## TASK ITEM:
Read through the material below and copy each line in which the word "Tick" occurs.
(MATERIAL PROVIDED begins)
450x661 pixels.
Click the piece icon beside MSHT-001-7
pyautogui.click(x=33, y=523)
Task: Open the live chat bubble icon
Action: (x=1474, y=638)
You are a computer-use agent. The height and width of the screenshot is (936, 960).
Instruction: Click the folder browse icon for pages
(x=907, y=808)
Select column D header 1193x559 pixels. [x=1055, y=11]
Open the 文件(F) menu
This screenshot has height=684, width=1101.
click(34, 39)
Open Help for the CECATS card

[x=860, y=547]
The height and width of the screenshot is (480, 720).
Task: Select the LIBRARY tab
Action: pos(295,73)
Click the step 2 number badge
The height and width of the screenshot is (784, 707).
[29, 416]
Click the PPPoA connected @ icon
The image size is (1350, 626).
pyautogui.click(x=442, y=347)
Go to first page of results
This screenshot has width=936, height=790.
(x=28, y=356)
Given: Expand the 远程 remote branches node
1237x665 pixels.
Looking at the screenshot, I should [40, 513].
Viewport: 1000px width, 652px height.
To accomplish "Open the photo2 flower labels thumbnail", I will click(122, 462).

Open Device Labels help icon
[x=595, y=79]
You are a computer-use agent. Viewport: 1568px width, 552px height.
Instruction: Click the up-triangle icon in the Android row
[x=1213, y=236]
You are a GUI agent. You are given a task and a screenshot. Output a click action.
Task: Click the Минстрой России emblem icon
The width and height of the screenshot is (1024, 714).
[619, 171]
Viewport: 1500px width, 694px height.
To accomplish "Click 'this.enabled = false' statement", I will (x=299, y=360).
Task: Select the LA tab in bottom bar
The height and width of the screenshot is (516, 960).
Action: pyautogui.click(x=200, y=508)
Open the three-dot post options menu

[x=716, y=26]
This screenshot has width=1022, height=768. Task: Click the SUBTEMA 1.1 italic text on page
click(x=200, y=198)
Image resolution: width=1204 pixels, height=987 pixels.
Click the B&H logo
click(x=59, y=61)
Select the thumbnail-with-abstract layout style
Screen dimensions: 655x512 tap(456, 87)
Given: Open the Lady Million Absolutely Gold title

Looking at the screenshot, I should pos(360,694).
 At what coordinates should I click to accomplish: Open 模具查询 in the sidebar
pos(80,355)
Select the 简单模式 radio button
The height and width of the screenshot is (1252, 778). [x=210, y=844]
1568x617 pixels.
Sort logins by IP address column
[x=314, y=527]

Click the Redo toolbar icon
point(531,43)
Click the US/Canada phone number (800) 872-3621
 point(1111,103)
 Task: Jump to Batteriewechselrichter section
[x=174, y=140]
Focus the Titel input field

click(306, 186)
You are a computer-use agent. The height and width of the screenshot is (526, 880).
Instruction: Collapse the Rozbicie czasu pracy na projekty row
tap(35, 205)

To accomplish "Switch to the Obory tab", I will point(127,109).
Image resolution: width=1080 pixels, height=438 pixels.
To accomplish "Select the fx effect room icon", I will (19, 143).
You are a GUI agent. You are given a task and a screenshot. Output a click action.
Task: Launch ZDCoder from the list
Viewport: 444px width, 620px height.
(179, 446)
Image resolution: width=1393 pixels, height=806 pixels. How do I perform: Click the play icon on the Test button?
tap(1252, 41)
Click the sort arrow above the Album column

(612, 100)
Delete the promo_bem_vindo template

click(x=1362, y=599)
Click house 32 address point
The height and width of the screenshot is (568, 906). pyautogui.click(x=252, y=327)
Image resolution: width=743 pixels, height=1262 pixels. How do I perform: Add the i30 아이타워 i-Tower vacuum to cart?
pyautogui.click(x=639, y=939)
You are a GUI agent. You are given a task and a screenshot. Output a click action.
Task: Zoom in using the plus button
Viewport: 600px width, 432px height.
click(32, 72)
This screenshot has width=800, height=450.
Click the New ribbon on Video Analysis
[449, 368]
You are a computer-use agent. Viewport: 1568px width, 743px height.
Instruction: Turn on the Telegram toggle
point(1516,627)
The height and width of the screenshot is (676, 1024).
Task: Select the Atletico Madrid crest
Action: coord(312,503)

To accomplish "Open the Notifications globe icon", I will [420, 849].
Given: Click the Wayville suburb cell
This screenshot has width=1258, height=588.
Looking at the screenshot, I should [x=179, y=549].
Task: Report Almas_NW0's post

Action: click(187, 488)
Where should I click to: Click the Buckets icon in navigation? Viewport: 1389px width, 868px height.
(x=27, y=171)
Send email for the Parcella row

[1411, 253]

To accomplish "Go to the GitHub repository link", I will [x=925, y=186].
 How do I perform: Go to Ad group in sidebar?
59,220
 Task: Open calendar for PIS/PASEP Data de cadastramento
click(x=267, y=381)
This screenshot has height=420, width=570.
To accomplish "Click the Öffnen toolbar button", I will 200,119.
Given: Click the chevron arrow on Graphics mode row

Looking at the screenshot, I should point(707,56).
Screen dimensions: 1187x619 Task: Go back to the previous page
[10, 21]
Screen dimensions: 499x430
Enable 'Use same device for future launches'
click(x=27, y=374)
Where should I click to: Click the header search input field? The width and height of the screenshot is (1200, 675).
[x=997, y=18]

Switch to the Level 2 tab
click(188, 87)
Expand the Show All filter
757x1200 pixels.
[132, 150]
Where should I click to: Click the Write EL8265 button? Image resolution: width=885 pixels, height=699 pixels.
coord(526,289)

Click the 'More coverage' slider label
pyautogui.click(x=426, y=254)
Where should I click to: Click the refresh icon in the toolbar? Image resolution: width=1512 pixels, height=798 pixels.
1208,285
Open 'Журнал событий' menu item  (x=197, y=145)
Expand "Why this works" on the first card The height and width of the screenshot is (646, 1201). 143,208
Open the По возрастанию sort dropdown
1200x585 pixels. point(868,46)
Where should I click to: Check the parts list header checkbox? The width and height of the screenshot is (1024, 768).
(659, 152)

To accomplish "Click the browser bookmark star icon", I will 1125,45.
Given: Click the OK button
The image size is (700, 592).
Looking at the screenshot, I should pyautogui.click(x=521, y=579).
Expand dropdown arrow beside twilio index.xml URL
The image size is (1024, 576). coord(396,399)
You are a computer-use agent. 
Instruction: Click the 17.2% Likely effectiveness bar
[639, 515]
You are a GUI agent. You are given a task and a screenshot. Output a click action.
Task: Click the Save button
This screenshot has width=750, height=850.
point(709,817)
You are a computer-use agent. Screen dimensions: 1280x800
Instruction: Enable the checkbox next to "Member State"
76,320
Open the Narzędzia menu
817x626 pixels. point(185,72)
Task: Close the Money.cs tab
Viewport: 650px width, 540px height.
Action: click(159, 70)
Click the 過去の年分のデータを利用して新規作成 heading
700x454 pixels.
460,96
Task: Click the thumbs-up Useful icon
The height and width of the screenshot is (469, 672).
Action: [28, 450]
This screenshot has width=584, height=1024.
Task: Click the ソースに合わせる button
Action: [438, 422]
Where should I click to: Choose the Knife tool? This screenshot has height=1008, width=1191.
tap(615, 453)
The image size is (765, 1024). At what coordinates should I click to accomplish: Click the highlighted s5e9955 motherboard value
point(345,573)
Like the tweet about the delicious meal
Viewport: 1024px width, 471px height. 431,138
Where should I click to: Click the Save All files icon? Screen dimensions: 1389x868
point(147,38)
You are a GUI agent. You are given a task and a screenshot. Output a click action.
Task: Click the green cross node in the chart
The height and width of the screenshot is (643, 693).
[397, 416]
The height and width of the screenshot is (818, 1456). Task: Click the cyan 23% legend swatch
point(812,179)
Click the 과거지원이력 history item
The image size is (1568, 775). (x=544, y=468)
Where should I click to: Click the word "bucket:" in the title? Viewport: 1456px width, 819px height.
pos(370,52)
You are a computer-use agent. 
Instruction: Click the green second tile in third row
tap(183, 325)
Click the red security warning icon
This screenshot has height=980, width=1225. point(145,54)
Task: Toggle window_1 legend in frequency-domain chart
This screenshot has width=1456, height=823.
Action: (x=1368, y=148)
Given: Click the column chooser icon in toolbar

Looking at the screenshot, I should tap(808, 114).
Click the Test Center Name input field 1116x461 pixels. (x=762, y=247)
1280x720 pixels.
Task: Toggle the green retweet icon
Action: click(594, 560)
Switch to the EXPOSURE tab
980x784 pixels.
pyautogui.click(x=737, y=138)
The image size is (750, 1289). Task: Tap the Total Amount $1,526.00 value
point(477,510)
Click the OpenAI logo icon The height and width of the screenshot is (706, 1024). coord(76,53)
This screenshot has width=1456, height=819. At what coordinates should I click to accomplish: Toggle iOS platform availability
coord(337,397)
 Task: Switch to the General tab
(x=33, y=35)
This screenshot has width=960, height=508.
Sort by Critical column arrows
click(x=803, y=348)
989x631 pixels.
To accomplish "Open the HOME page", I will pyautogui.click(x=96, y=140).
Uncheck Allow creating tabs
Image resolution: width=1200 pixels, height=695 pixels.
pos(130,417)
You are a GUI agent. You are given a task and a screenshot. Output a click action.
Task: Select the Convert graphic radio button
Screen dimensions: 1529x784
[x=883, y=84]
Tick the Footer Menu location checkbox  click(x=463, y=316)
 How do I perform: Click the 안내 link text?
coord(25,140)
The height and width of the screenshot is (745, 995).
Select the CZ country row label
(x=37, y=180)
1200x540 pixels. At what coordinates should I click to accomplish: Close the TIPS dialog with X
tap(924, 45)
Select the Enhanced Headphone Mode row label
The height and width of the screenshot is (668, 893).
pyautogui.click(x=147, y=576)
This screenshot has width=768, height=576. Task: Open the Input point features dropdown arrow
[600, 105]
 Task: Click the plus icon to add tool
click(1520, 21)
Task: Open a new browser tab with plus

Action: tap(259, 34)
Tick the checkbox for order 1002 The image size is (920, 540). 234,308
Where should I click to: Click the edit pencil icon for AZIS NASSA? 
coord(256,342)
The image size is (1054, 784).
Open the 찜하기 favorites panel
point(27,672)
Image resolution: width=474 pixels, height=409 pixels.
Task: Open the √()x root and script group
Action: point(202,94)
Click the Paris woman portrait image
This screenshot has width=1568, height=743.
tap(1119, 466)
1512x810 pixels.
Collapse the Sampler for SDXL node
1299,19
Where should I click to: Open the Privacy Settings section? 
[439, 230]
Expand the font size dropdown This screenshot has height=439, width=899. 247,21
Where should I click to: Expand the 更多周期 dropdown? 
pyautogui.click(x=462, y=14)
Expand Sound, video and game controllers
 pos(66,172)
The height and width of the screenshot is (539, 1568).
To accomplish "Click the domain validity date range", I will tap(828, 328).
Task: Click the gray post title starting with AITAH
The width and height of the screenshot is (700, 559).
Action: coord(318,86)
(MATERIAL PROVIDED ends)
## ANSWER TO THIS PROBLEM:
Tick the Footer Menu location checkbox  click(x=463, y=316)
Tick the checkbox for order 1002 The image size is (920, 540). 234,308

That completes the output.